Eduardo Bolsonaro. Foto: Marcelo Camargo/Agência Brasil
Por unanimidade, a Primeira Turma do Supremo Tribunal Federal (STF) condenou o ex-deputado federal Eduardo Bolsonaro a quatro anos e dois meses de reclusão, em regime inicial semiaberto, pelo crime de coação no curso do processo. De acordo com o colegiado, ficou comprovado que ele atuou para interferir no julgamento da ação penal em que seu pai, o ex-presidente Jair Bolsonaro, foi condenado por tentativa de golpe de Estado.
A decisão foi tomada no julgamento da Ação Penal (AP) 2782, na sessão desta terça-feira (16).
Segundo a denúncia da Procuradoria-Geral da República (PGR), o então parlamentar fez declarações públicas e postagens em redes sociais em que afirmou ter feito gestões para que o governo dos Estados Unidos impusesse sanções a autoridades brasileiras, incluindo ministros do STF, e medidas econômicas ao país, em razão do que considera uma perseguição política a seu pai.

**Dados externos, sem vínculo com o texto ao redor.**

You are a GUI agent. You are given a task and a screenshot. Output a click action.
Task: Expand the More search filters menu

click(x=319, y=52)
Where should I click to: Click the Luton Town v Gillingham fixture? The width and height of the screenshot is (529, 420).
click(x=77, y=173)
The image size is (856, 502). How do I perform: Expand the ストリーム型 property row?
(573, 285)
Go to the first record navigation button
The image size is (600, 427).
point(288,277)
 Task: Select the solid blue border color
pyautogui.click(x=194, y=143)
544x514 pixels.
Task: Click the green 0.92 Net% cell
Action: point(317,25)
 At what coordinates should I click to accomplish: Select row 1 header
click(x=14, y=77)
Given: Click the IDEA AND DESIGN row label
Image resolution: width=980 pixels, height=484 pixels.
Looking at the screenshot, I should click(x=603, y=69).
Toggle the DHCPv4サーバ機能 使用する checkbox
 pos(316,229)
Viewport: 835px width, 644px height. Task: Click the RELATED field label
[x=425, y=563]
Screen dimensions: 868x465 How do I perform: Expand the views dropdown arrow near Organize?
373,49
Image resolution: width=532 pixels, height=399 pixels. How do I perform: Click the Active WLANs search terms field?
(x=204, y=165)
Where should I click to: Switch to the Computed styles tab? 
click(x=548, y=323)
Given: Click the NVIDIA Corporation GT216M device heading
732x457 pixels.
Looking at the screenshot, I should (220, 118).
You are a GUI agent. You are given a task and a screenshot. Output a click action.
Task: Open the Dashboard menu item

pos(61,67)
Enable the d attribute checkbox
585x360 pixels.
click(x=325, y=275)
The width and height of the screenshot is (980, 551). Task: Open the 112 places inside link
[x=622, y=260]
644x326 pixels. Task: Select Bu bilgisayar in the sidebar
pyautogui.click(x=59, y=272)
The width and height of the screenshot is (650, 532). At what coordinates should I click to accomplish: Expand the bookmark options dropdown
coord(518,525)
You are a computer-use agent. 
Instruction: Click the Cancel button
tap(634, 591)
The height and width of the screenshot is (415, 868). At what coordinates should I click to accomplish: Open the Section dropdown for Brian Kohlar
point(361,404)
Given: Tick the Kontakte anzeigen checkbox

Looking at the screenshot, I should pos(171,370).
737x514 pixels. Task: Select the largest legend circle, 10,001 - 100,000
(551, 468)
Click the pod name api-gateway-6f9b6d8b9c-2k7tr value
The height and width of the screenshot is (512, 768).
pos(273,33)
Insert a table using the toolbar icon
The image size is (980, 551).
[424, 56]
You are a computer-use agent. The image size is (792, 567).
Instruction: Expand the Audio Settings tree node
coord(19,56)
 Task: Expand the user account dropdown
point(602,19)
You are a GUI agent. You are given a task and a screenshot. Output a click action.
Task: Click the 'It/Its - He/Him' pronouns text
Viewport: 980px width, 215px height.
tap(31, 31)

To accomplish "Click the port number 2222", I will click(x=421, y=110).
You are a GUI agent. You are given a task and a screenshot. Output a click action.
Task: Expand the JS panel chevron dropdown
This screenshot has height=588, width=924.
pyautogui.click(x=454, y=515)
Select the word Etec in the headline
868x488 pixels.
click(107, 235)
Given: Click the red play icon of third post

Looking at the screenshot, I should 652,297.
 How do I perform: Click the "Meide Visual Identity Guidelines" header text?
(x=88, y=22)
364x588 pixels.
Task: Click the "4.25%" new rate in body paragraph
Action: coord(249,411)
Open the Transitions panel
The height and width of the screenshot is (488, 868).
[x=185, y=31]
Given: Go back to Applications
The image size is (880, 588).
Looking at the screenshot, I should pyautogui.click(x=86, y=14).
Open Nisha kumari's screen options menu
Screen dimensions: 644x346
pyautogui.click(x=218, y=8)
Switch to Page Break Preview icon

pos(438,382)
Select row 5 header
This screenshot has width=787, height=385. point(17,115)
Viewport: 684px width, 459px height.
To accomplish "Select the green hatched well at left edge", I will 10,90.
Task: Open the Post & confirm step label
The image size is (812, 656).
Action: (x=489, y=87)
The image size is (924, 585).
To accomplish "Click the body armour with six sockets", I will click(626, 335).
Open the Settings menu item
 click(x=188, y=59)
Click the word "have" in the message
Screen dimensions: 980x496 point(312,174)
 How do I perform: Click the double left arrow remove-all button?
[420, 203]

Ouça no Podcast do Eu, Rio! a reportagem da Rádio Nacional sobre a condenação do deputado cassado Eduardo Bolsonaro a quatro anos e dois meses de reclusão pelo Supremo.
Na sessão de hoje, o subprocurador-geral da República Antônio Edílio reforçou que o conjunto de provas demonstra de forma robusta a coação. Além das provas públicas em que Eduardo atribui a si a articulação política que resultou nas sanções, o subprocurador aponta uma conversa extraída do celular de Jair Bolsonaro em que Eduardo aconselha o pai a evitar declarações que pudessem comprometer as articulações nos EUA.
O relator, Alexandre de Moraes, rejeitou logo de início o argumento de imunidade parlamentar levantado pela defesa. Para o ministro, fazer lobby no exterior contra o próprio país jamais foi função de deputado federal.
"Não é função de deputado federal brasileiro fazer lobby no exterior contra o próprio país. Isso não consta, desde a Constituição do Império até a atual, como função de deputado federal. Então, mesmo que estivesse no exercício do mandato e não licenciado, não estaria acobertado pela imunidade."
A Procuradoria-Geral da República acusou Eduardo de ter articulado, junto ao governo do presidente Donald Trump, um clima de instabilidade para impedir a condenação do pai, o ex-presidente Jair Bolsonaro, pela trama golpista.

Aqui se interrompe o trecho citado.